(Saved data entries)
------
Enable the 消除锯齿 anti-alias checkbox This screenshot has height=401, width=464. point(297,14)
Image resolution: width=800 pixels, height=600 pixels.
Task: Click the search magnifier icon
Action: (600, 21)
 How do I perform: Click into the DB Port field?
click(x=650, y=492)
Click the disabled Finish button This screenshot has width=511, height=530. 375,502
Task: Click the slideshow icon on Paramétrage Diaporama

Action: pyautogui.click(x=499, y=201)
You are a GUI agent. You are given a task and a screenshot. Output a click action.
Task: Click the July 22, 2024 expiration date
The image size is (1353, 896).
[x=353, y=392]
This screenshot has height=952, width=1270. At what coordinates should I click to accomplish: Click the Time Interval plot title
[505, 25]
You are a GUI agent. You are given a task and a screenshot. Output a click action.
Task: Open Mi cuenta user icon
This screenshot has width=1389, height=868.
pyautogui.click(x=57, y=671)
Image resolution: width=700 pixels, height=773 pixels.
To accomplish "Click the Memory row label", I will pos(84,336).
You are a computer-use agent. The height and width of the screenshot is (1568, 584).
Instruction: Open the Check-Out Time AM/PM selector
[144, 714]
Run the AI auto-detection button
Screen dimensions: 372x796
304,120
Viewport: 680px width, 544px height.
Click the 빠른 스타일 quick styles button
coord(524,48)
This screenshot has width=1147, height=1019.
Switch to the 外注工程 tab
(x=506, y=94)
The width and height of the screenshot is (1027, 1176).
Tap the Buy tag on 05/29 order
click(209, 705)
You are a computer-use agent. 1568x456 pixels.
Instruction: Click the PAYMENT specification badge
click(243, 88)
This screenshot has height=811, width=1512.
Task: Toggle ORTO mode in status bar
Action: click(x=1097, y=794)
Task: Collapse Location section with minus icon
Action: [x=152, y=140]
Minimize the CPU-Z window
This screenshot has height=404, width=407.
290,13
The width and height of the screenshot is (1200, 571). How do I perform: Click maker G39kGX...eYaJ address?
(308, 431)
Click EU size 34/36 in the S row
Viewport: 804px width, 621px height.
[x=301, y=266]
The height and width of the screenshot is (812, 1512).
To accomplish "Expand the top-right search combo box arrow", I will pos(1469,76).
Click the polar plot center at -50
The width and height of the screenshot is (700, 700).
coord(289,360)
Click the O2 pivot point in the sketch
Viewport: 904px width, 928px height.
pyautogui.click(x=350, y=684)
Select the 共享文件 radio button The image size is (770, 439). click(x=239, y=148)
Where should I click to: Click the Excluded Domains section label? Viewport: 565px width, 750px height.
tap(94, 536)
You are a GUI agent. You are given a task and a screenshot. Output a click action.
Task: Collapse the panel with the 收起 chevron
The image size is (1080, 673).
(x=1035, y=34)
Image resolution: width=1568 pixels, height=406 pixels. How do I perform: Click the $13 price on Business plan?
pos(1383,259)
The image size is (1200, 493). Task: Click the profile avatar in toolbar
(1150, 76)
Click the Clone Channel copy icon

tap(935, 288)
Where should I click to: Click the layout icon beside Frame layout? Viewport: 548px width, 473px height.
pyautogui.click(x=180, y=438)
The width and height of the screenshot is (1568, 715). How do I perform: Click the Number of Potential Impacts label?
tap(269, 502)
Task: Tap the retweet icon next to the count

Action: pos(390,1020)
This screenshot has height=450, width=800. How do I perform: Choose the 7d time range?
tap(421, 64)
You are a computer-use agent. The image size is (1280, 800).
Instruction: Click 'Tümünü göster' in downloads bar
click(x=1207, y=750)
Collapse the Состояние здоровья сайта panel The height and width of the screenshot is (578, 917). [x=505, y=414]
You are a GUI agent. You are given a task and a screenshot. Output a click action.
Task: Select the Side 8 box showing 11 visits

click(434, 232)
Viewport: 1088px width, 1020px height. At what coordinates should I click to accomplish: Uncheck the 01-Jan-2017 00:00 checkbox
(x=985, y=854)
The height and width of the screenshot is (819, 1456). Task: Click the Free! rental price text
------
**EXERCISE BRIEF:** Give the number of lines in the data above that contain the word "panel", with no accompanying text.

**ANSWER TO THIS EXERCISE:** 2